Previa: O Instituto Agronômico (IAC) comemora 139 anos com o lançamento de uma cultivar de feijão gourmet que promete revolucionar o mercado, destacando-se pela alta produtividade e resistência ao escurecimento dos grãos.
O Instituto Agronômico (IAC), uma das principais instituições de pesquisa agropecuária do Brasil, celebrou seus 139 anos em uma cerimônia realizada em Campinas (SP). Durante o evento, o instituto apresentou importantes avanços científicos que reforçam sua contribuição para o agronegócio nacional.

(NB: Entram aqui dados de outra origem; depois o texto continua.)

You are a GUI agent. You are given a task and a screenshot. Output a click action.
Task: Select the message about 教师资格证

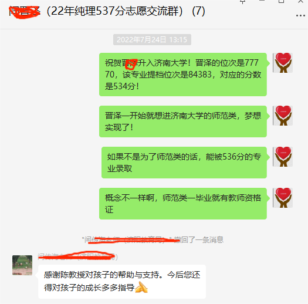click(x=183, y=204)

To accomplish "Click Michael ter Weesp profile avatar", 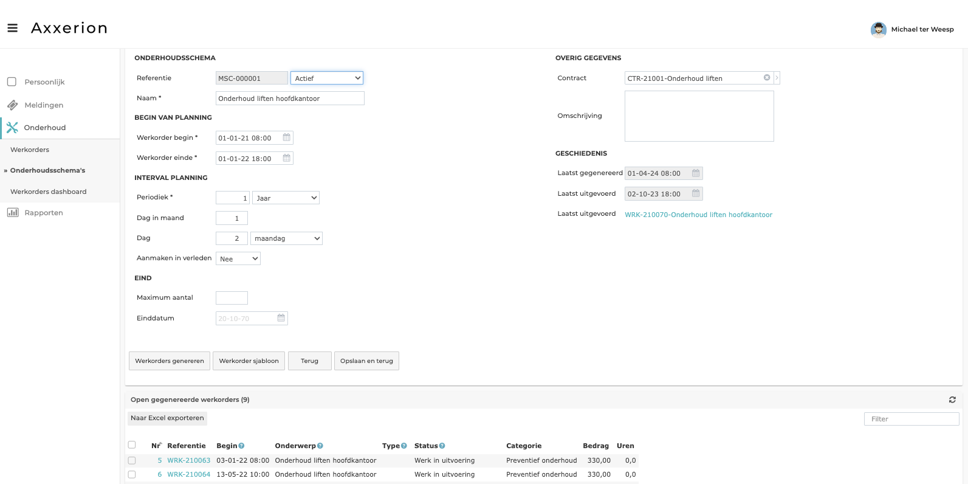I will (878, 29).
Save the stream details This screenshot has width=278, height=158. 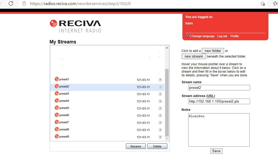[x=216, y=151]
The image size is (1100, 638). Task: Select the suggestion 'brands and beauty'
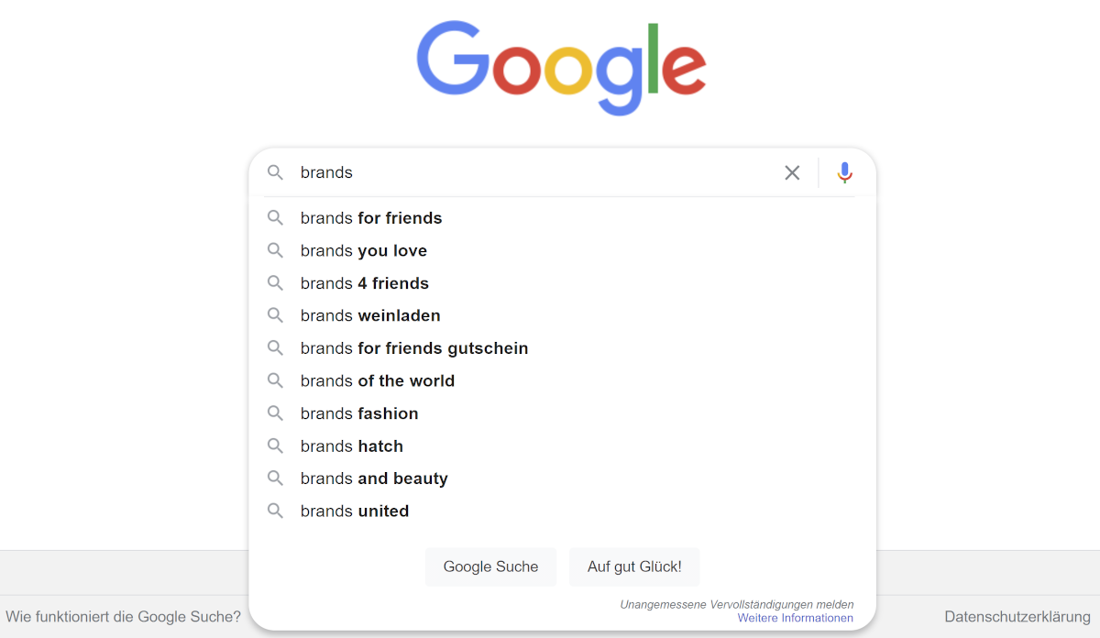tap(373, 478)
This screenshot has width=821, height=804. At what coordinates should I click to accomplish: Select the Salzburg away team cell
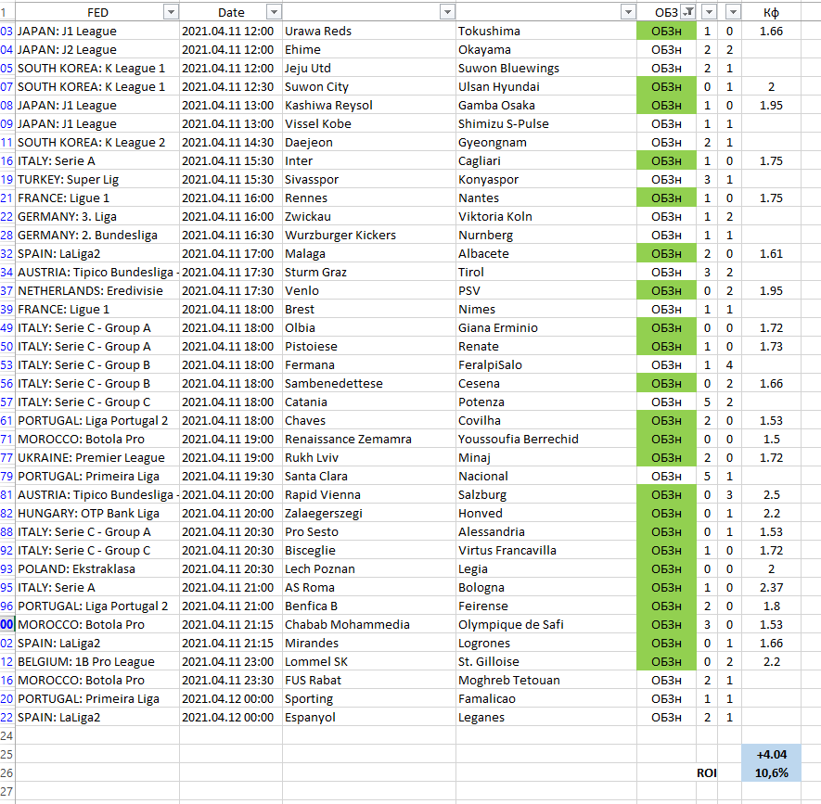tap(545, 494)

Um dos principais destaques foi o lançamento da cultivar de feijão gourmet IAC 2662 Borlotti, que se destaca por sua alta produtividade e pela capacidade de manter a coloração original dos grãos por até seis meses. Essa característica é especialmente valorizada no comércio internacional, pois preserva a aparência e a qualidade do produto durante o armazenamento e transporte.
Oportunidades de exportação com o feijão gourmet
A nova cultivar representa um avanço significativo no programa de melhoramento genético do feijão do IAC. A capacidade de manter a coloração dos grãos reduz um dos principais desafios enfrentados pelos exportadores brasileiros, especialmente nas exportações para a Europa, onde a aparência comercial é crucial.

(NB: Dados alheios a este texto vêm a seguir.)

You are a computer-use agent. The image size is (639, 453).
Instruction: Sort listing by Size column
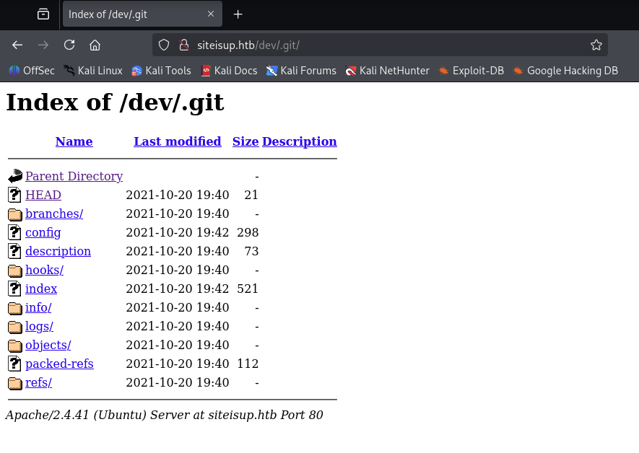pyautogui.click(x=245, y=141)
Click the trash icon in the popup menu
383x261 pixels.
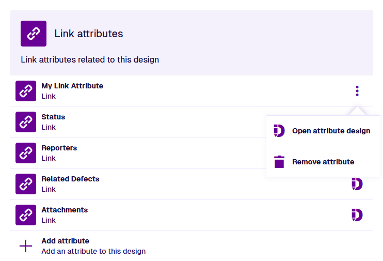(x=279, y=162)
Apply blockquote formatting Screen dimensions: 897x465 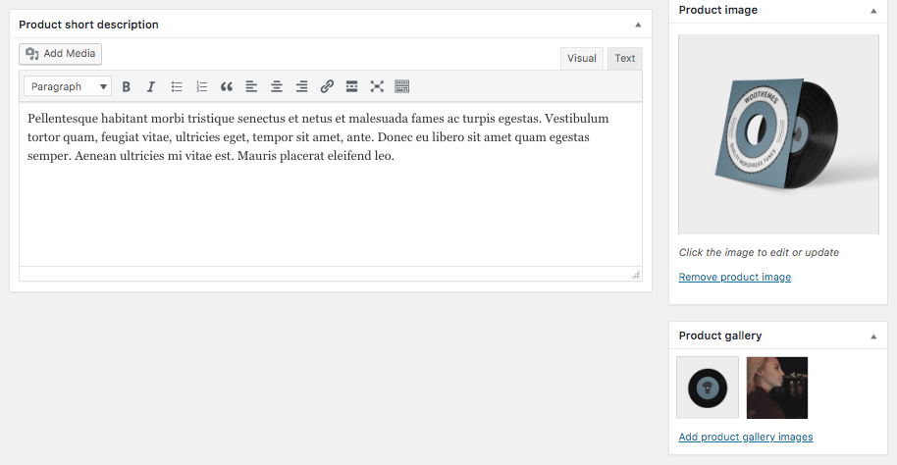(227, 86)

De acordo com Alisson Chiorato, um dos responsáveis pelo desenvolvimento da cultivar, essa inovação proporciona maior segurança para produtores e exportadores, permitindo que o produto chegue ao mercado internacional com a mesma qualidade com que saiu do Brasil.
O feijão tipo cranberry (Borlotti) é amplamente consumido na Europa, especialmente na culinária italiana. Com o lançamento da nova cultivar, o IAC busca fortalecer tanto o mercado externo quanto ampliar a oferta de feijões gourmet no Brasil, um segmento em crescimento que busca produtos diferenciados.
Características da nova cultivar
Além da resistência ao escurecimento, o IAC 2662 Borlotti apresenta características agronômicas competitivas, como um potencial produtivo de até 3.500 kg por hectare e um teor médio de proteína de aproximadamente 22%. Os grãos são graúdos, arredondados e possuem um ciclo precoce, permitindo a colheita entre 75 e 80 dias após o plantio.
A cultivar poderá ser cultivada em estados como Rio Grande do Sul, Santa Catarina, Paraná, São Paulo e Mato Grosso do Sul, e está em fase final de registro junto ao Ministério da Agricultura e Pecuária, com previsão de disponibilidade comercial até o final de 2026.
O IAC também destacou que a nova cultivar é resultado de um contínuo programa de melhoramento genético, que visa incorporar ganhos em produtividade, resistência a doenças e adaptação a diferentes regiões produtoras, ampliando as alternativas de renda para os agricultores.
Resultados e inovações do IAC
Com 139 anos de história, o IAC já desenvolveu 1.205 cultivares de 112 espécies vegetais, contribuindo significativamente para a agricultura brasileira. O instituto também se destaca na transferência de sementes, com o feijão liderando as vendas, representando 62,3% do volume comercializado entre janeiro e maio de 2026.
Além do lançamento da nova cultivar, o IAC celebrou o 20º aniversário do Programa IAC-QUEPIA, que se tornou referência na avaliação de Equipamentos de Proteção Individual (EPIs) utilizados por trabalhadores rurais, e a Rede Social do Café, que completou duas décadas de integração entre pesquisadores e produtores.
Essas iniciativas demonstram que a pesquisa e a inovação continuam sendo pilares fundamentais para elevar a competitividade e a sustentabilidade do agronegócio brasileiro, garantindo que o país se mantenha na vanguarda da produção agrícola global.